::: 本文 :::

愛する犬と暮らす

この子たちに出逢えてよかった。

寂しいのは同じだよね

2011-07-14 22:14:06 | シェラの日々


 むぎが逝ってしまって明日で一週間、心の準備がまったくないままの別れならではのやるせない心残りがこみあげる。この動揺をシェラに悟られまいと、つとめて明るく振る舞ってきた。むぎを失い、この上、シェラとの永別まで早まってしまうことをぼくと家人はなによりも恐れた。
 
 かつて、知人から、二頭いた一頭が死んでしまったら、遺されたほうが、仲が悪かったにもかかわらず、まもなくあとを追うように逝ってしまったと聞かされていた。シェラとむぎは親子のような、いや、それ以上の絆で結ばれていた同士である。

 むぎはいつもシェラに依存して生きてきた。シェラに頼り、シェラもまたむぎをひたすら守ってきた。気の小さい弱虫わんこなのに、ほかの犬からむぎを守るためには身を挺して行動することにいささかの躊躇も見せなかった。

::: データ :::

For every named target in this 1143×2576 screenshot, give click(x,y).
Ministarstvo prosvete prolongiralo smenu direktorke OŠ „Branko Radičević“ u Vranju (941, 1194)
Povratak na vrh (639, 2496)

:::

■ 指示 A
本文の「この子たちに出逢えてよかった。」という一文を英語に訳すこと。
■ 指示 B
シェラとむぎを描いた本文を、最後の文のあとから書き継ぐこと。

■ 解答 A
I'm so glad I got to meet these little ones.

■ 解答 B
 シェラは育ての親犬でしかなかったが、4歳にしてむぎという見知らぬ子犬を飼主から託されると、人間に引けをとらないほどの強靭な母性を発揮した。
 むぎのほうもシェラはまごうことなき母犬そのものだった。シェラが弱ってきた最近では、むぎのほうがシェラを守ろうとする場面をしばしば経験した。それでもシェラへの依存が稀薄になったわけではない。
 だから、順番からいけばシェラが先発つのは仕方ないとはいうものの、シェラが逝ってしまったら、むぎは生きる気力を失い、確実に死んでしまうだろうとぼくたちは確信し、恐れ、でも、避けることができないと覚悟をしていた。だが、4歳年上のシェラではなく、同じ老犬とはいいながらまだ12歳のむぎが先に旅立ってしまった。

 7月8日の、わが家にとっては「魔の金曜日」以来、シェラが変わってしまった。
 むぎが死んでしまったという自覚などないはずなのに、前日までのシェラではなくなってしまったのである。ときには苛立ち、ときには意気消沈し、あるいは、不安そうにぼくや家内に寄り添う。その変わり方は、日々、違う表情を見せながら、まぎれもなく以前のシェラではなくなっている。



 われわれにアピールするための大きく喘いで見せることもなくなったし、おやつをねだることもなく、何よりも顔つきが引き締まった。そして、以前以上に寝ている時間が増えた。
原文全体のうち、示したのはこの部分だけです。